Australian sports fans aren’t just glued to the big game anymore. According to new research from The Growth Distillery, fans are now spending more time consuming sports content during the week than watching live matches.
The report, Sporting Nation 2025: Beyond The Live, found that this shift is reshaping how fans engage, and how brands need to show up.
Since 2021, Australia’s sports audience has surged from 13 million to almost 17 million.
The average fan now follows five different sports, an 18% jump in just four years. But here’s the kicker: 54% of all engagement now happens outside of live game coverage.
Four new arenas for fan connection
The Growth Distillery’s study identifies four “arenas” where the real action is taking place beyond the field.
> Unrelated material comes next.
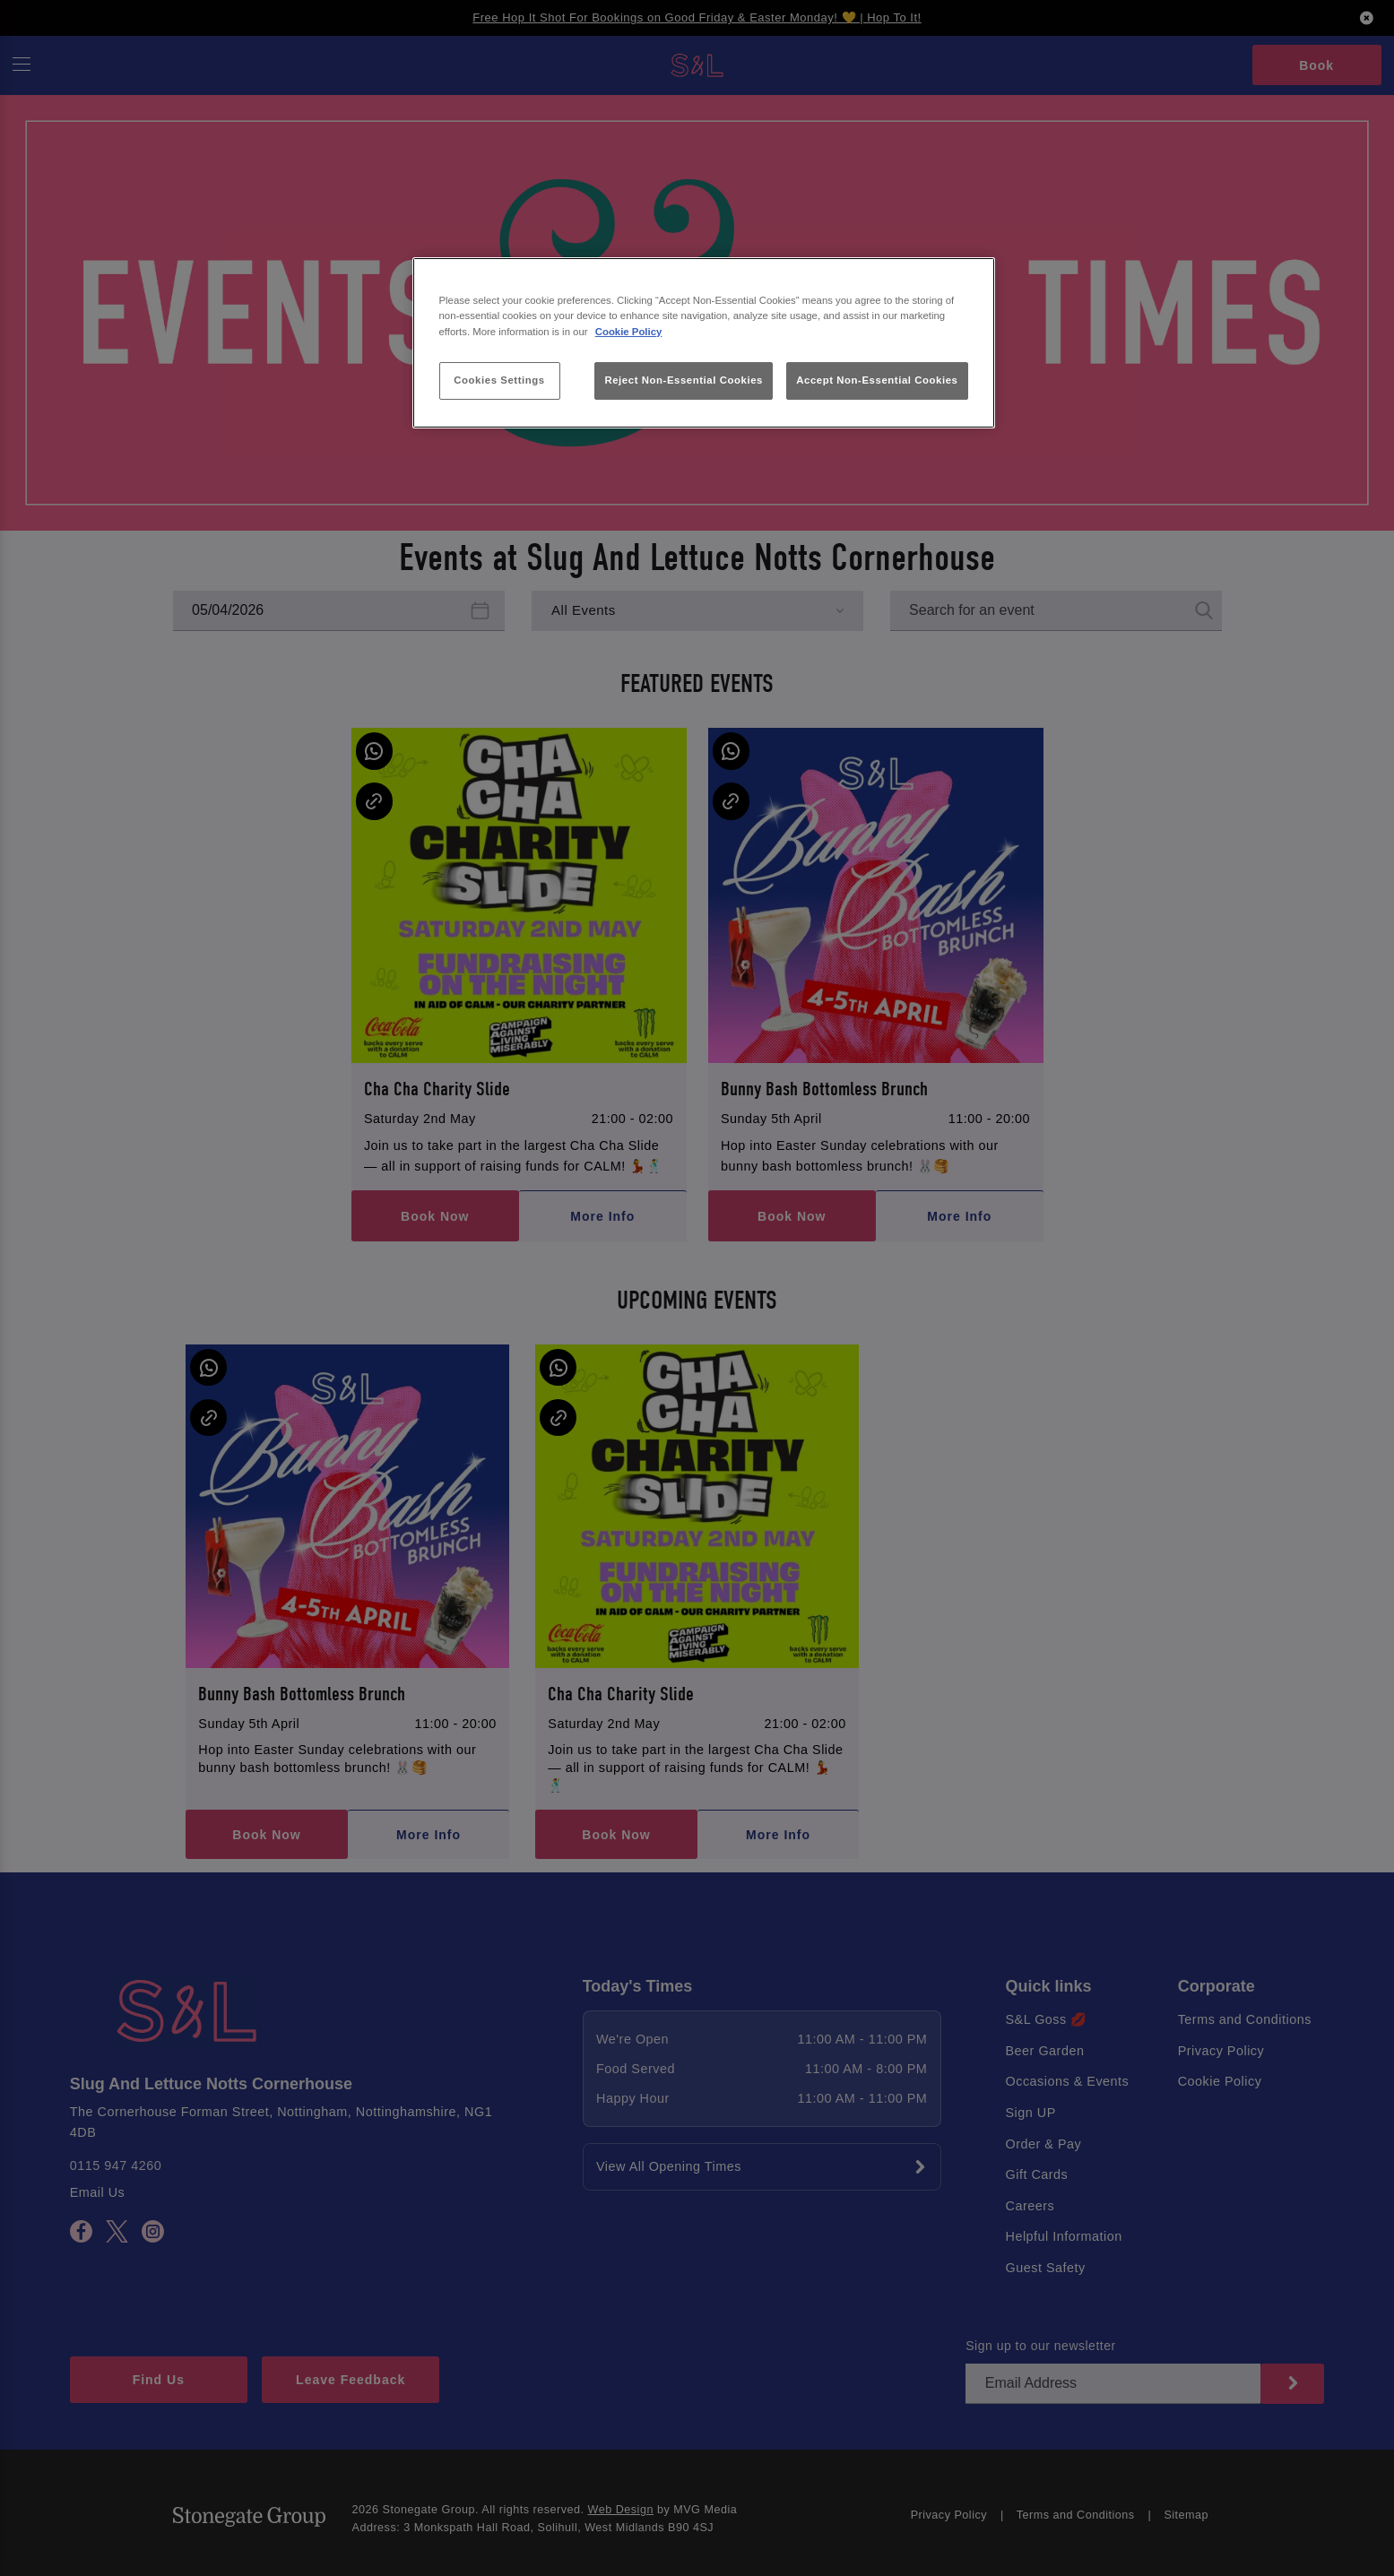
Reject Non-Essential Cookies (683, 380)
Fans are informing themselves through sports news and analysis; catching up via highlights and replays; entertaining themselves with podcasts and documentaries; and interacting through fantasy leagues, betting, and tipping competitions.
This multi-touchpoint behaviour means fans are constantly engaged, even when the scoreboard isn’t running. It’s a massive opportunity for brands to show up in new ways, across different moments and formats.
Meet the new tribes of fandom
The study also outlines three types of modern sports fans: Fanatics, who live and breathe their chosen sport; New-Wave Fans, who are digital-first and follow both local and global codes; and Followers, the casual crew who tune in mainly for the social buzz.
Leigh Lavery, Head of Commercial at The Growth Distillery, said brands need to rethink their approach to connect with these groups. “To capture passion at scale in sport, brands need to move beyond a traditional focus on live games and embrace a multi-sport strategy that activates across four new engagement arenas,” Lavery said.
“This is the key to unlocking passion at scale today, reaching not only the die-hard Fanatics but critically the rapidly growing wave of New-Wave Fans.”